A good example is if you ask someone "Do mandatory seat belts cause there to be less fatal road accidents?". The immediate common response is, "of course, since fatal accidents can become merely injurious". This is true, but not complete, the followup question is "Do you suppose, by engendering a feeling of safety, that seat belts could cause more dangerous driving, and so more accidents". Here people think about their own driving, and whether it is influenced by their wearing of the seat belt, and conclude it isn't and so answer "No". But it is here that their thinking is less than rational. Yes, most people are good, safe, average drivers in their normal range of experience, and a fairly small accident rate across the population reflects this. But it is the margin where things matter; is there marginal drivers who might feel a little safer with their seat belt on, and so might drive a little closer to the edge? It seems the answer must be yes. So on balance then are mandatory seatbelts good or bad? Well from analysis of actual before/after measurement when laws have been enacted, results are mixed.

This is a fairly unintuitive result, and economists like Steven Landsburg And Steven Levitt have managed to fill books by applying similar reasoning to a range of similar systems, to get similar unintuitive outcomes.

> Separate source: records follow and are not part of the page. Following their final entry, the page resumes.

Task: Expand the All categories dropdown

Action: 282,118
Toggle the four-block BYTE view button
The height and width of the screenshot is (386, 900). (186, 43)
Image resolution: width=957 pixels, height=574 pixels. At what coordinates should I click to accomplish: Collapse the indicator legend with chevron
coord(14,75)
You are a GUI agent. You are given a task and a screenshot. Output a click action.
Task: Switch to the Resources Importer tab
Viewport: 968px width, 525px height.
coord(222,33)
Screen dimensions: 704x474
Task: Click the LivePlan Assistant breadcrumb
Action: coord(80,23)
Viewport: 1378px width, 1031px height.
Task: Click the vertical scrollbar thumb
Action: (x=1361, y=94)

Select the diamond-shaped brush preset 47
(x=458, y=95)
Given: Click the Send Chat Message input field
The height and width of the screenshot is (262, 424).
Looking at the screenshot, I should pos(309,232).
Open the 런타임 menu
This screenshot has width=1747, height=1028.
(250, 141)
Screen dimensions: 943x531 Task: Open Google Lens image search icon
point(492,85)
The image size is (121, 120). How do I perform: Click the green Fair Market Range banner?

The important point is they follow their reasonings with actual experiments to test the reasoning, and it is this that carries the weight of the argument, and allows it to win over the default, naive, intuitive analysis.

Which brings me back to the "ironically mischievous" aspect of Mankiw's principle; that since results from thinking at the margin seldom match with peoples intuition, they are extremely difficult to convince people of over "average case" type thinking. Or in other words, most people are just not rational.